School of Computer Science and Engineering, Kyungpook National University, Daegu 41566, Korea.
Department of Computer Engineering, Dong-A University, Busan 49315, Korea.
Sensors (Basel). 2022 Aug 23;22(17):6328. doi: 10.3390/s22176328.
In this paper, we propose an object-cooperated decision method for efficient ternary tree (TT) partitioning that reduces the encoding complexity of versatile video coding (VVC). In most previous studies, the VVC complexity was reduced using decision schemes based on the encoding context, which do not apply object detecion models. We assume that high-level objects are important for deciding whether complex TT partitioning is required because they can provide hints on the characteristics of a video. Herein, we apply an object detection model that discovers and extracts the high-level object features-the number and ratio of objects from frames in a video sequence. Using the extracted features, we propose machine learning (ML)-based classifiers for each TT-split direction to efficiently reduce the encoding complexity of VVC and decide whether the TT-split process can be skipped in the vertical or horizontal direction. The TT-split decision of classifiers is formulated as a binary classification problem. Experimental results show that the proposed method more effectively decreases the encoding complexity of VVC than a state-of-the-art model based on ML.

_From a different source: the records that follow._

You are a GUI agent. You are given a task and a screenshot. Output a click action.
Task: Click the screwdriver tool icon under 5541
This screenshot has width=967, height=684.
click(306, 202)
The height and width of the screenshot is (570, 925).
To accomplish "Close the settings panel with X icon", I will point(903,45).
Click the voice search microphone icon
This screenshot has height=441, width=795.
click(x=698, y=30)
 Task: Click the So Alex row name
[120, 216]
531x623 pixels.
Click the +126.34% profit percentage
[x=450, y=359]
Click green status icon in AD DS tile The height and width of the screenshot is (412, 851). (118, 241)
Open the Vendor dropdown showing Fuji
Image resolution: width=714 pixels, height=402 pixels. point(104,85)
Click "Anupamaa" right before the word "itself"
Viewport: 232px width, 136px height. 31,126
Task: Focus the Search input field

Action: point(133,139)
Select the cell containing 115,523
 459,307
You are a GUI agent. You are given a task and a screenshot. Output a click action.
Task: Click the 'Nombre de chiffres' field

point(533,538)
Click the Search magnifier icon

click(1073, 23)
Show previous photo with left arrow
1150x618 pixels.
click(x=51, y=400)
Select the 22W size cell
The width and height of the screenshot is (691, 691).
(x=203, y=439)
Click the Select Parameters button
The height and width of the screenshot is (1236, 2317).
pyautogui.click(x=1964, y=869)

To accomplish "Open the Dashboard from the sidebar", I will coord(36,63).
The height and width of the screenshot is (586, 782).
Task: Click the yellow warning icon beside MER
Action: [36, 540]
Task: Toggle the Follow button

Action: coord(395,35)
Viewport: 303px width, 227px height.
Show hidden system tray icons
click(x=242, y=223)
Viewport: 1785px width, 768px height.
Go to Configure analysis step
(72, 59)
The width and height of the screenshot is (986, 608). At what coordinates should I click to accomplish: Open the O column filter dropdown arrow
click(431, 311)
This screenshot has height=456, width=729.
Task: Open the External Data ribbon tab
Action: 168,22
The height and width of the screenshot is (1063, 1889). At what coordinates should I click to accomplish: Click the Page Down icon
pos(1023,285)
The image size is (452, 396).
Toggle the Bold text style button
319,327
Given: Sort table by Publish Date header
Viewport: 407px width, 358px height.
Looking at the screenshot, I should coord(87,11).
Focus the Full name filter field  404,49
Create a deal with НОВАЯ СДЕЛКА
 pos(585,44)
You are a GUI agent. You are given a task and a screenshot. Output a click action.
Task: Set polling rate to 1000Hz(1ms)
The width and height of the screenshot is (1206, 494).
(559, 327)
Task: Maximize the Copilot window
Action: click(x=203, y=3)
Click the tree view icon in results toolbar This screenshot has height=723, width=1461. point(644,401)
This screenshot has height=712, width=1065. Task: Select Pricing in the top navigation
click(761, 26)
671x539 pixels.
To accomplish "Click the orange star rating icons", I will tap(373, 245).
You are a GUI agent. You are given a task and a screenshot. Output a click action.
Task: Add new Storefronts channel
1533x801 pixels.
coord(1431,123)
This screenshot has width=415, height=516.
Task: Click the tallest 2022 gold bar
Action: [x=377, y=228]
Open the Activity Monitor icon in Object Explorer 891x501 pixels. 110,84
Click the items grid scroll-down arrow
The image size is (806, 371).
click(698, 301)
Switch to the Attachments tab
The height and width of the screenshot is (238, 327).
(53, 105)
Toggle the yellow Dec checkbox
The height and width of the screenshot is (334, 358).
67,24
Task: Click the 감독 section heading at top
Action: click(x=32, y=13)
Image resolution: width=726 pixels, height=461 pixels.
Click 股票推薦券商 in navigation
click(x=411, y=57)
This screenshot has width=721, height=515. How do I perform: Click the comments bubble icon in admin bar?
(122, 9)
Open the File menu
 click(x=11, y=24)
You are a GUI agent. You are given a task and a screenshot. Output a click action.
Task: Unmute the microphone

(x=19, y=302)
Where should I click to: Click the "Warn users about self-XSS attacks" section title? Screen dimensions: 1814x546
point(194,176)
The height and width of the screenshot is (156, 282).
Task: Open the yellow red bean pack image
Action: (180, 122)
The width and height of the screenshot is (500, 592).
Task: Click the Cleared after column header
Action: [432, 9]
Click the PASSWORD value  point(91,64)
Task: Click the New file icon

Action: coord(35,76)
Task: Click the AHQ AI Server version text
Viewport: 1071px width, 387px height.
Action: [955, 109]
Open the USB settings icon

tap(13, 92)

在本文中,我们提出了一种用于高效三元树 (TT) 划分的目标协作决策方法,以降低通用视频编码 (VVC) 的编码复杂度。在大多数先前的研究中,使用基于编码上下文的决策方案来降低 VVC 的复杂度,这些方案不适用对象检测模型。我们假设高层对象对于决定是否需要复杂的 TT 划分很重要,因为它们可以提供有关视频特征的提示。在此,我们应用对象检测模型来发现和提取高层对象特征——从视频序列中的帧中提取对象的数量和比例。使用提取的特征,我们为每个 TT 分裂方向提出基于机器学习 (ML) 的分类器,以有效地降低 VVC 的编码复杂度,并决定是否可以跳过垂直或水平方向的 TT 分裂过程。分类器的 TT 分裂决策被表述为一个二进制分类问题。实验结果表明,与基于 ML 的最新模型相比,所提出的方法更有效地降低了 VVC 的编码复杂度。